February 23, 2017 at 9:09 am
Hi all
To keep the example simple lets say for the sake of argument I have large CSV file of say 500,000 rows and 80 columns of mostly text data
I have been working on a process to create an XLSX file using SpreadsheetML this work fine until the amounts of data ramp up and I run out of memory
The main problem is creating a unique array of all of the text data for sharedStrings.xml
I just wondered if there was an efficient way to use SQL to dedupe those 40 million values
I can't simply use COM automation and get Excel to do the work for me as this process has to run unattended on a server and the Microsoft recommendation for this sort of thing is to use OpenXML
Thanks in advance for any ideas
February 23, 2017 at 9:12 am
Oh just to add I have tried using the Microsoft Scripting dictionary class but it is so sloooow and of course still consumes big amounts of memory
February 23, 2017 at 9:38 am
You say "dedupe these 40 million values"; does this mean that the 500,000 rows of data / 80 columns are to be deduped horizontally as well as vertically? or that each of those 40M values are a distinct item to be considered for deduplication? Or are you just (hah!) looking at it by unique rows?
Thomas Rushton
blog: https://thelonedba.wordpress.com
February 23, 2017 at 9:42 am
ThomasRushton - Thursday, February 23, 2017 9:38 AMYou say "dedupe these 40 million values"; does this mean that the 500,000 rows of data / 80 columns are to be deduped horizontally as well as vertically? or that each of those 40M values are a distinct item to be considered for deduplication? Or are you just (hah!) looking at it by unique rows?

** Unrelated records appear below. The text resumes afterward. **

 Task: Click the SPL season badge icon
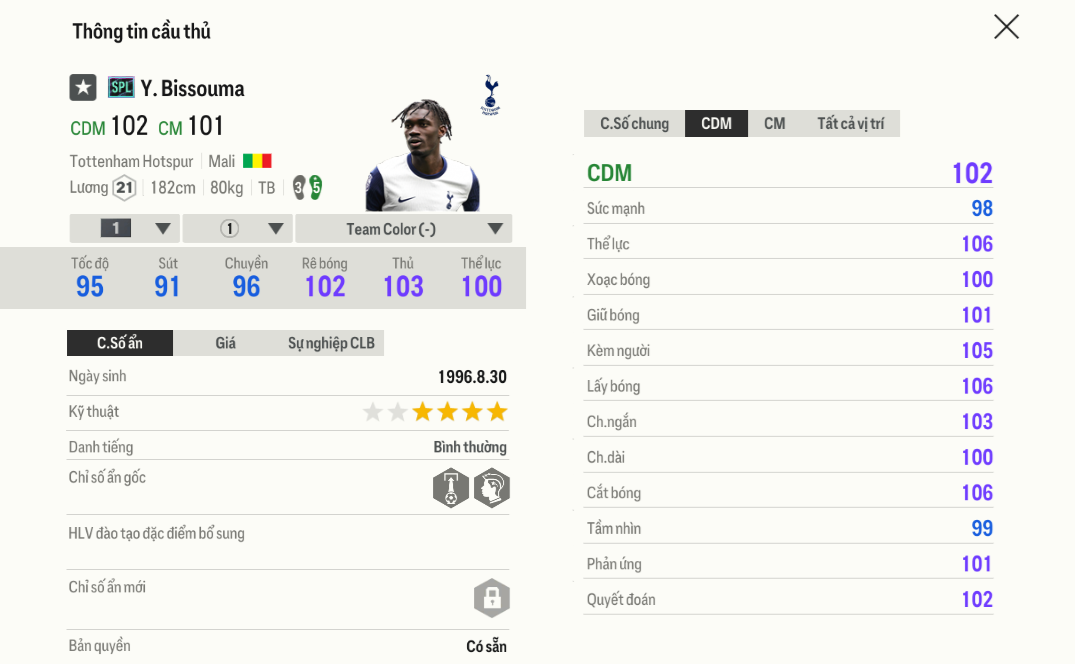(x=121, y=88)

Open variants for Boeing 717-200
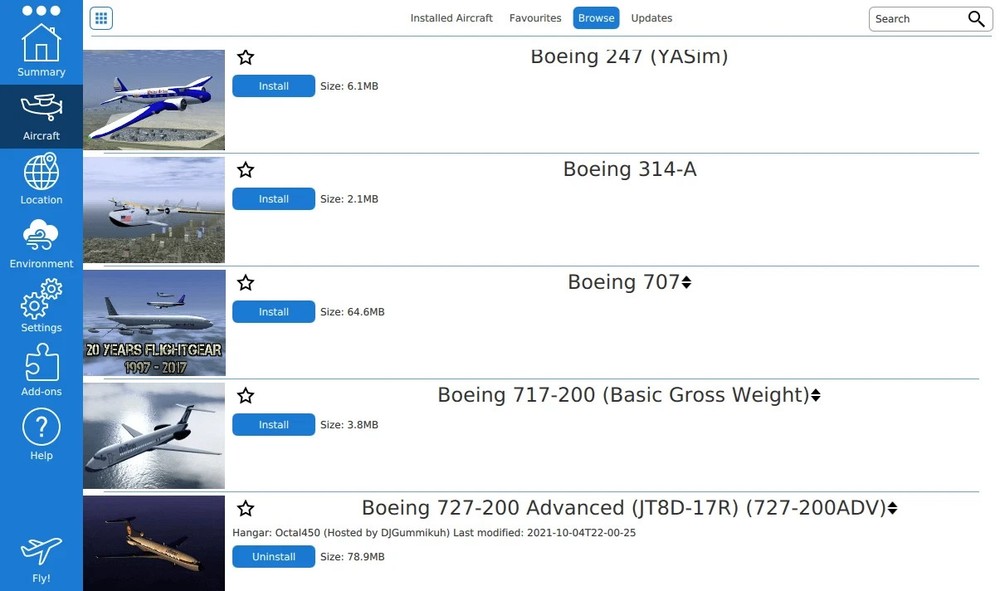(817, 394)
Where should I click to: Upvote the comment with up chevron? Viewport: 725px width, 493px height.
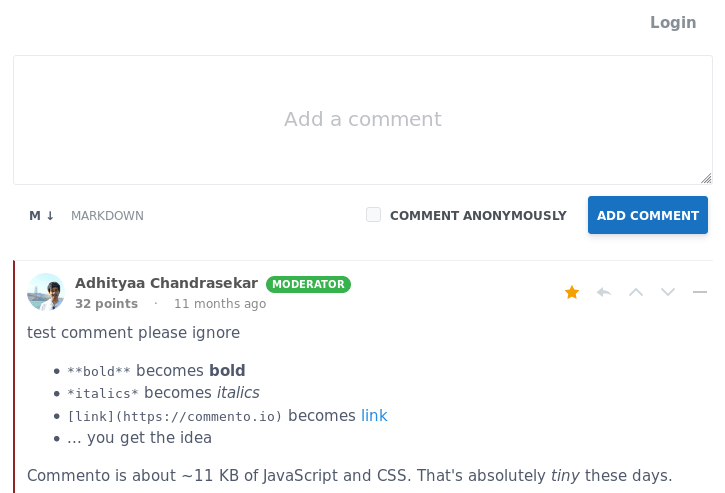(x=636, y=292)
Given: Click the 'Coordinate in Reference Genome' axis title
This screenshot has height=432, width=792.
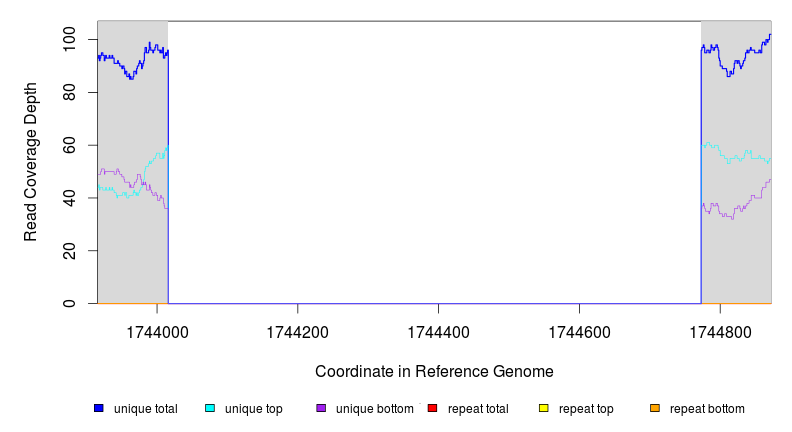Looking at the screenshot, I should (x=434, y=371).
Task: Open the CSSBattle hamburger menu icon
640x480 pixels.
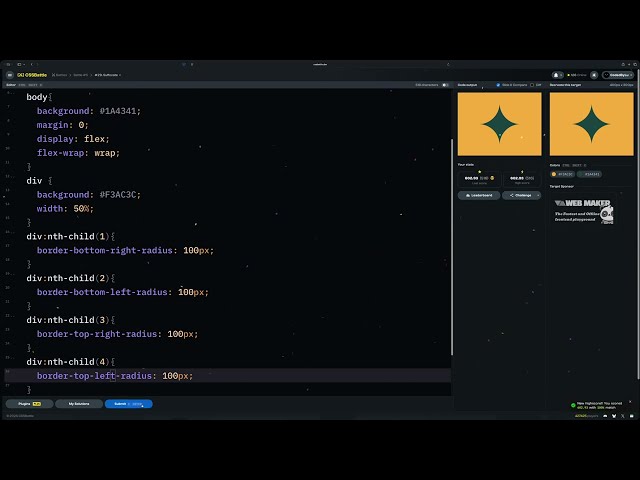Action: coord(9,75)
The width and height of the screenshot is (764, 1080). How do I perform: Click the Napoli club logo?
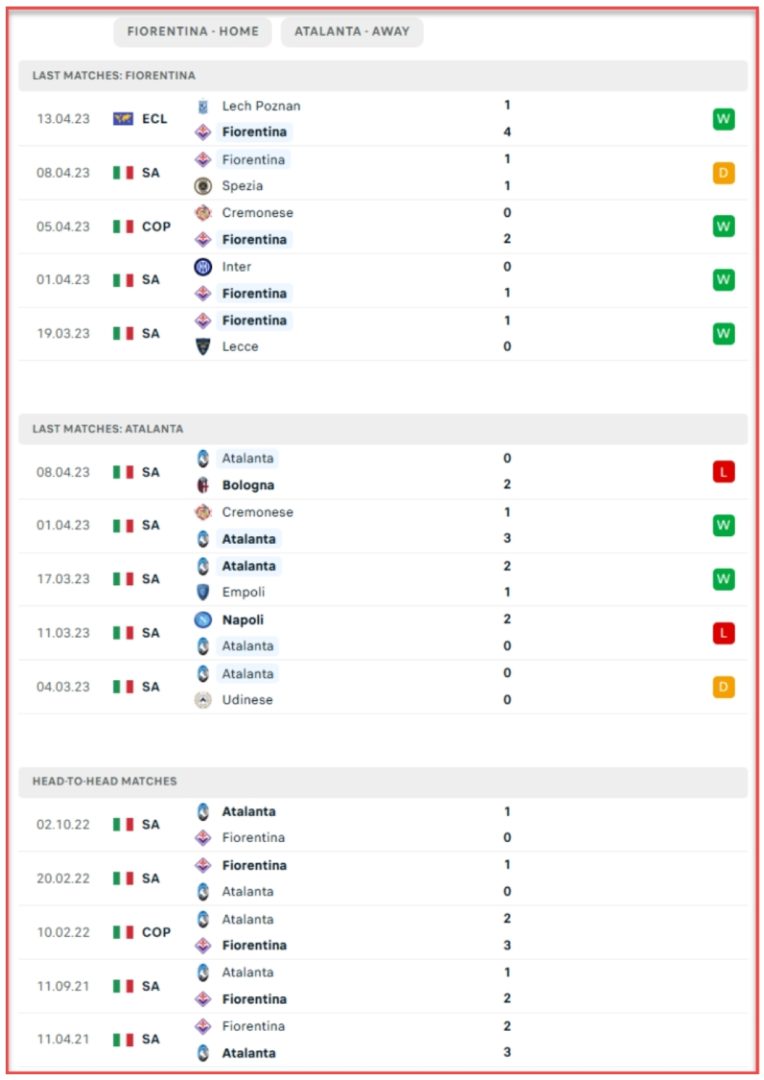click(203, 620)
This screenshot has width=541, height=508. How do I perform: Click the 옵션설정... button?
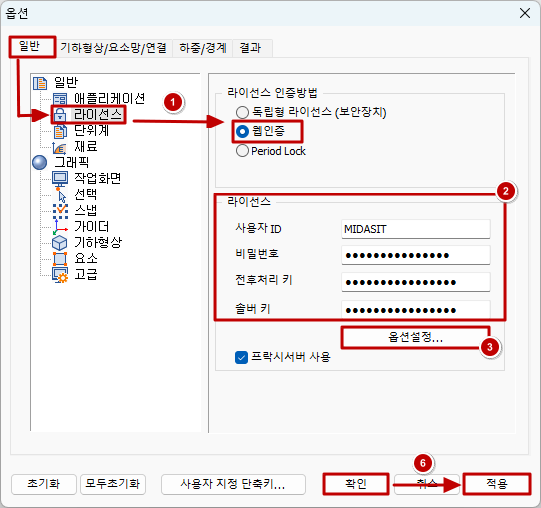tap(415, 337)
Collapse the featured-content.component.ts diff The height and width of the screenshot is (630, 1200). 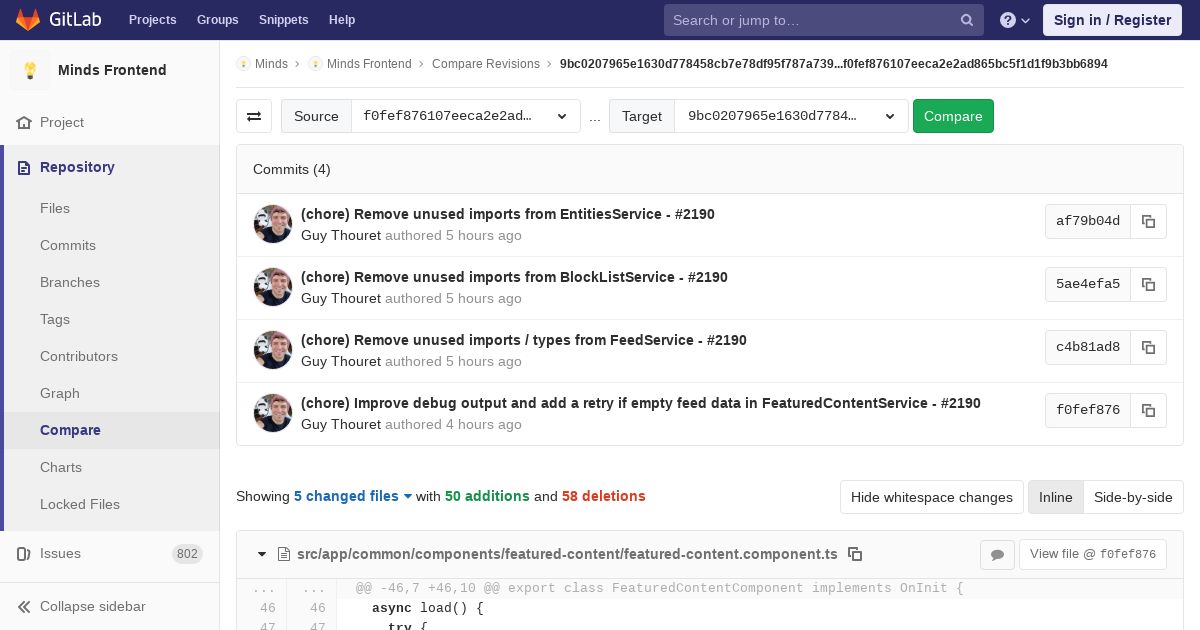coord(262,554)
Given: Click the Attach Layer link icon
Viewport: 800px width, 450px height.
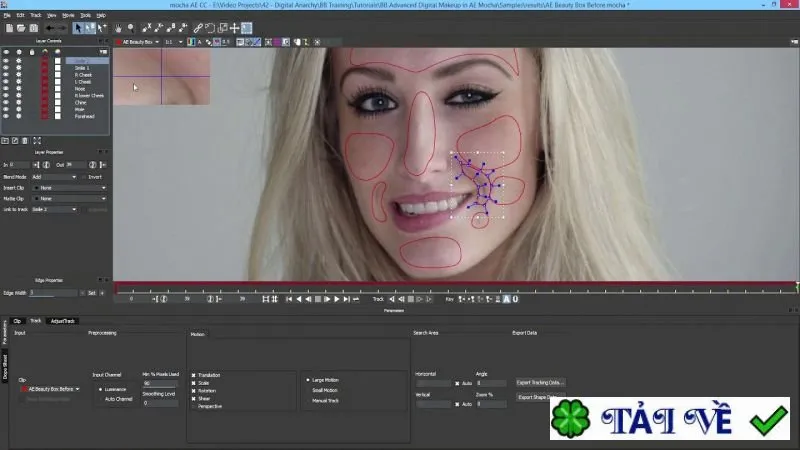Looking at the screenshot, I should click(198, 28).
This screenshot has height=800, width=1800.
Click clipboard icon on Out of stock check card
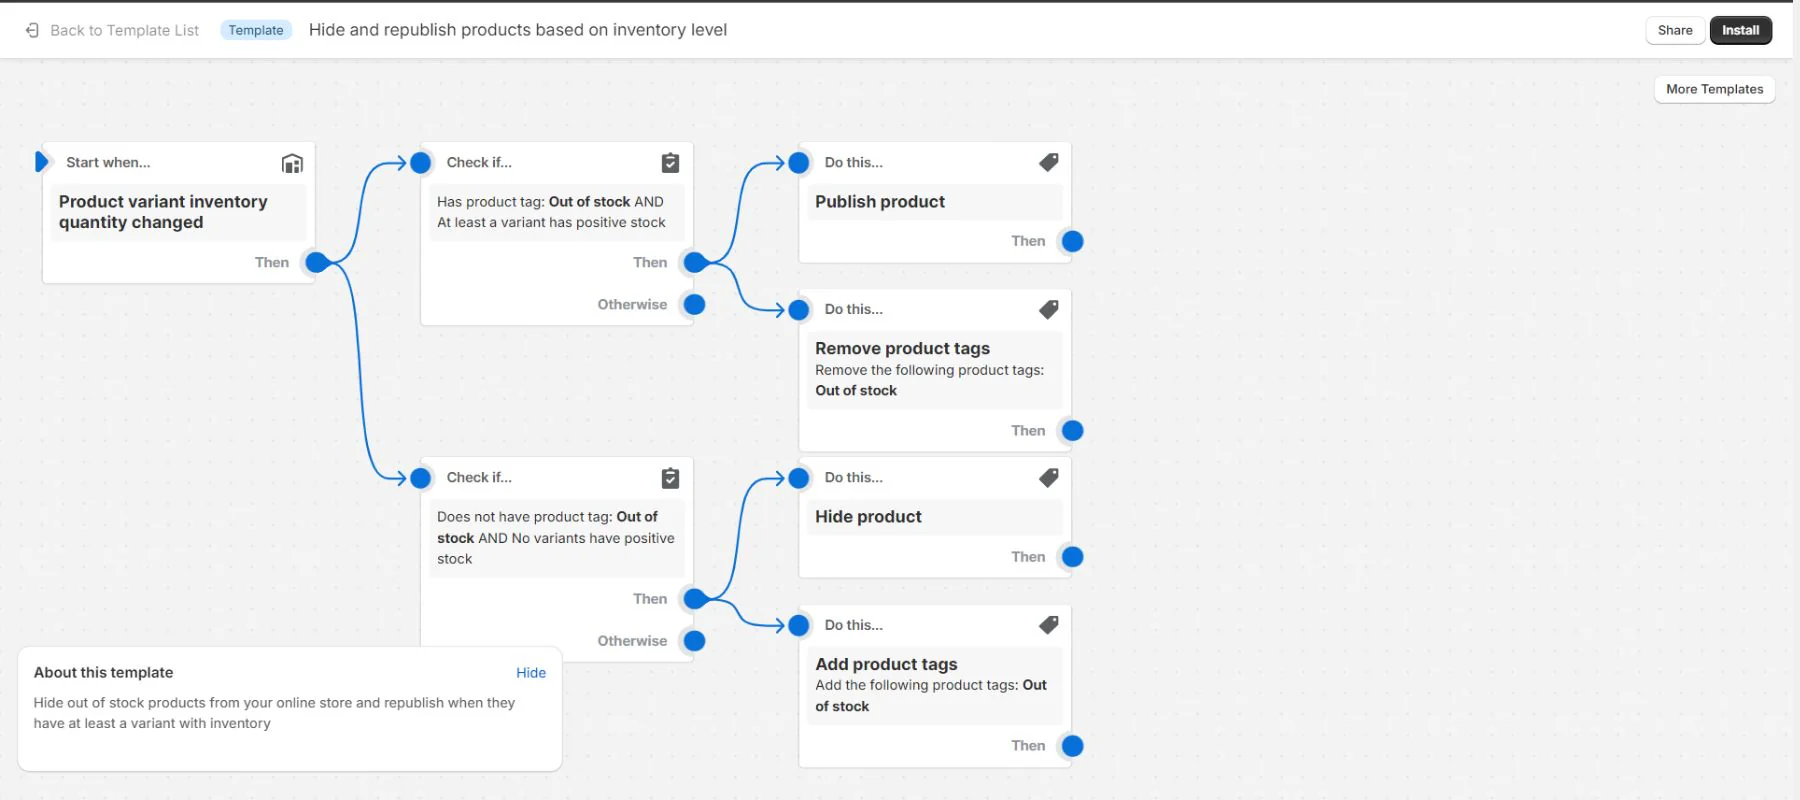tap(670, 163)
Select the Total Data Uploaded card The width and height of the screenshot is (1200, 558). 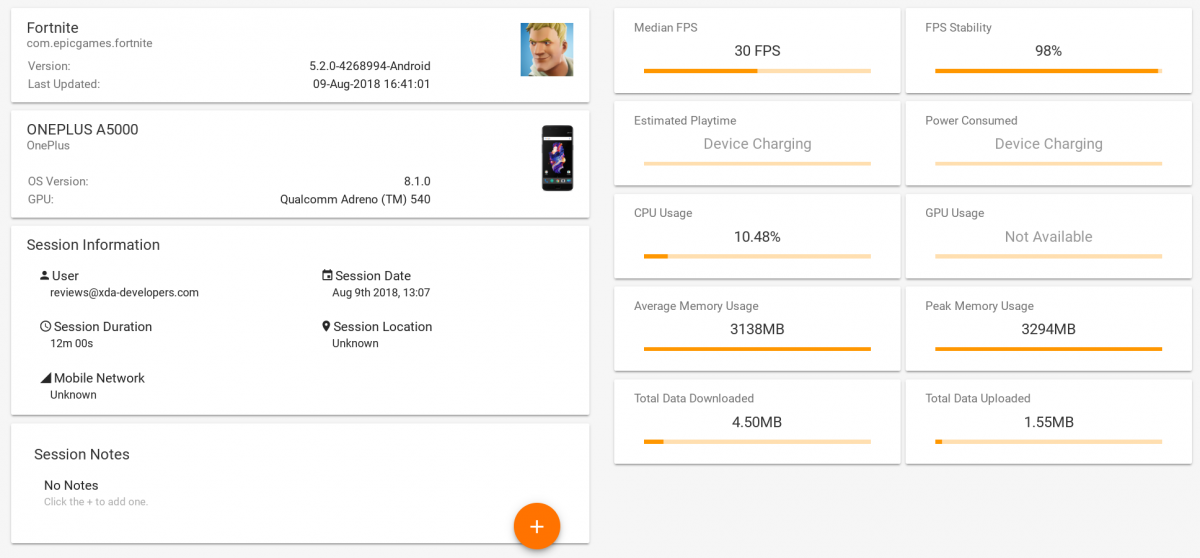pos(1049,421)
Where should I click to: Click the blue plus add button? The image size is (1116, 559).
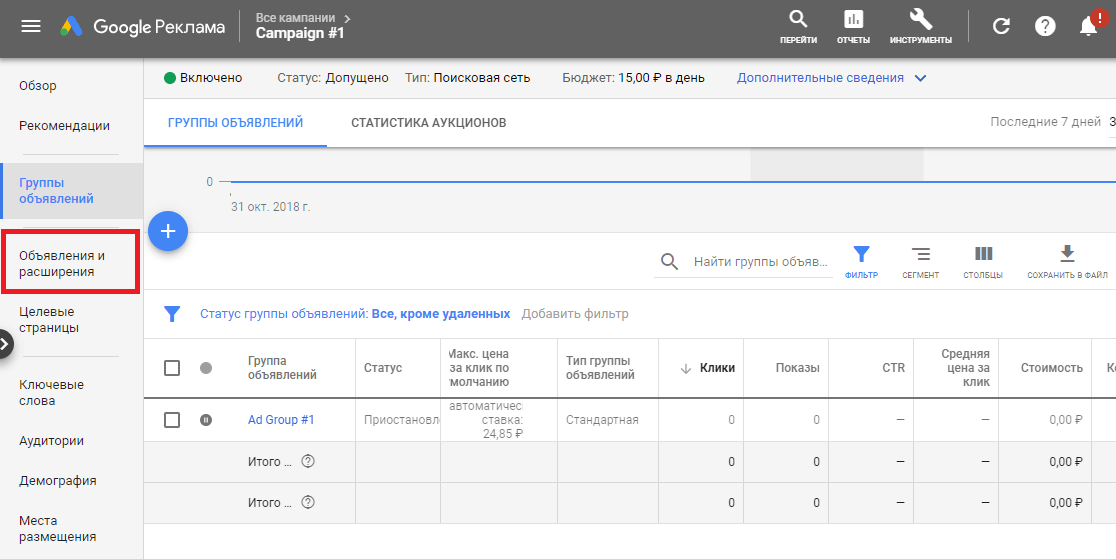(x=168, y=232)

The former as I need to build the sharedStrings.xml file from it
https://msdn.microsoft.com/en-us/library/office/gg278314.aspx
February 23, 2017 at 11:14 am
andrew 67979 - Thursday, February 23, 2017 9:42 AMThomasRushton - Thursday, February 23, 2017 9:38 AMYou say "dedupe these 40 million values"; does this mean that the 500,000 rows of data / 80 columns are to be deduped horizontally as well as vertically? or that each of those 40M values are a distinct item to be considered for deduplication? Or are you just (hah!) looking at it by unique rows?The former as I need to build the sharedStrings.xml file from it
https://msdn.microsoft.com/en-us/library/office/gg278314.aspx
Okay, ... so WHY are you "re-inventing the wheel", when you could import the csv file using SSIS and write it out in spreadsheet form without having to programmatically write out all the actual bytes on your own? When you said "the former", I intrepret that to mean that you were hoping to have a way to remove duplicate values from a set composed of all values in all columns. As SSIS would have to do this in order to create the spreadsheet, why do you think you need to do this manually? I'd be seeking to understand the larger objective... What's the purpose of doing this on your own? What have you already tried, and why?
Steve (aka sgmunson) 🙂 🙂 🙂
Rent Servers for Income (picks and shovels strategy)
February 23, 2017 at 11:16 am
If it were me, I'd just import the file into a table, hit it with the SQL hammer, and convert the deduplicated data to XML, and export it.
--Jeff Moden
Change is inevitable... Change for the better is not.